Moses was the head of the Northern Alabama FBI unit for several years. He says, it’s likely the federal agency didn’t have enough evidence to indict Blakely on federal charges, so they handed it over to the state.

“I presume there was a joint investigation probably with the FBI and the AG’s office. I believe the AG’s office got involved because the ethics commission referred something over to them. A lot of the charges looked like they were Alabama Ethics Violations, alleged Alabama Ethics violations," the FBI expert continued.

Moses says this isn’t the first time an Alabama Sheriff has come under scrutiny of the law. During his time serving in the federal agency, he says both a Morgan and Marshall County sheriff were indicted on federal charges.

Both sheriffs remained in office until convicted, he says.

“In Alabama your sheriff is a constitutional officer, and so they pretty much only answer to the voters. And the best I recall they stayed in office until they were convicted," Moses said.

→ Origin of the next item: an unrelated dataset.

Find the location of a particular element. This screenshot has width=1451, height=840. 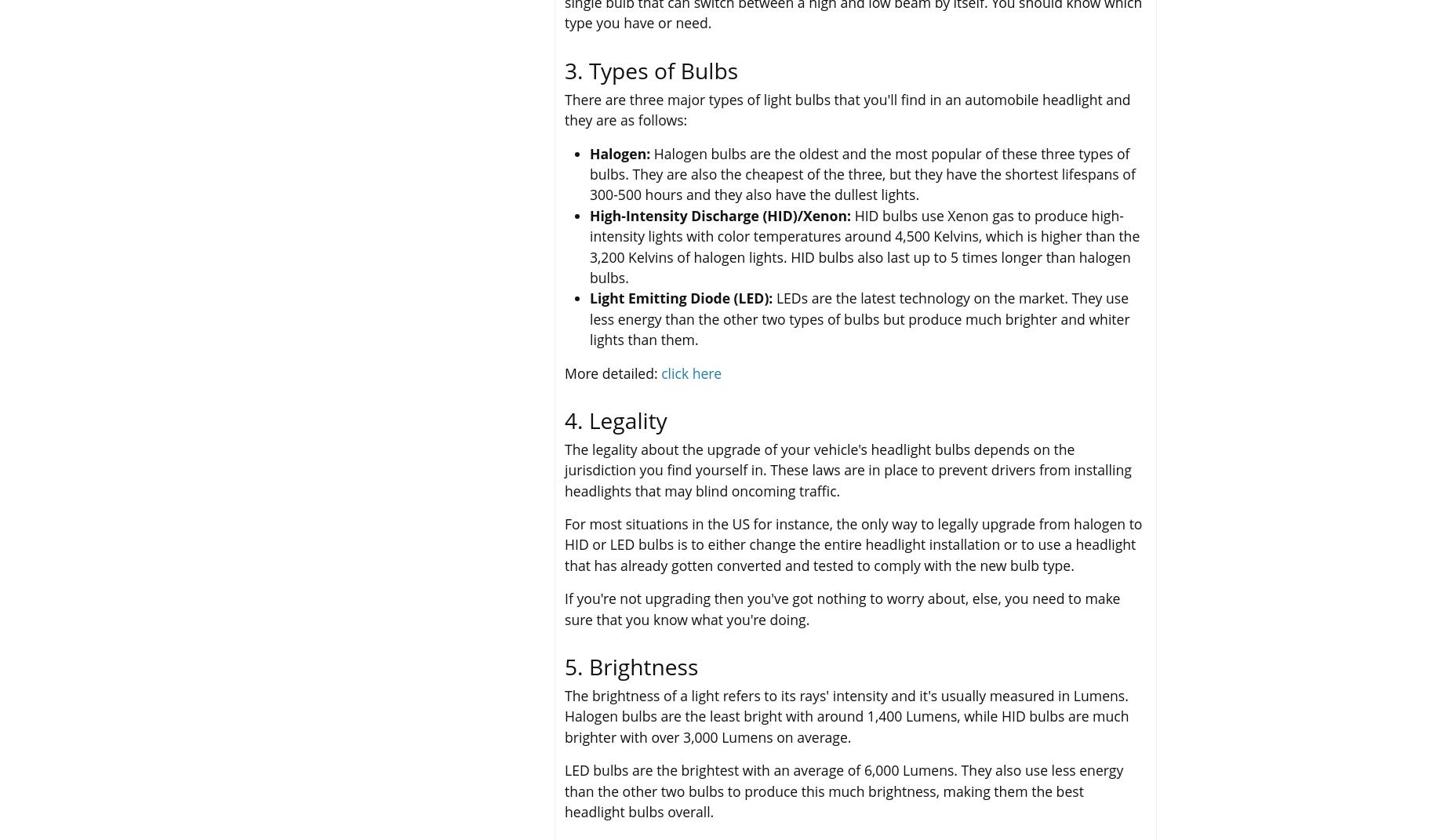

'click here' is located at coordinates (691, 371).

Blakely’s legal team told WAFF 48 News Thursday the sheriff has no intentions of stepping down or stepping aside. They also say he’ll plead not guilty.

The 13 charges brought against the 36-year sheriff are all state charges, according to legal documents.

Therefore, the case will be tried in Limestone County.

“The judges might recuse themselves, so they may ask for a change in venue. He might. Sometimes the defendant will ask for a change in venue cause if they feel the publicity has hurt their chances for a fair trial," Moses said.

WAFF 48 News spoke with Robert Tuten, part of Blakely’s legal team, Monday. Tuten says they’re expecting Limestone County judges to recuse themselves.

However, they will remain having the case prosecuted in Blakely’s hometown.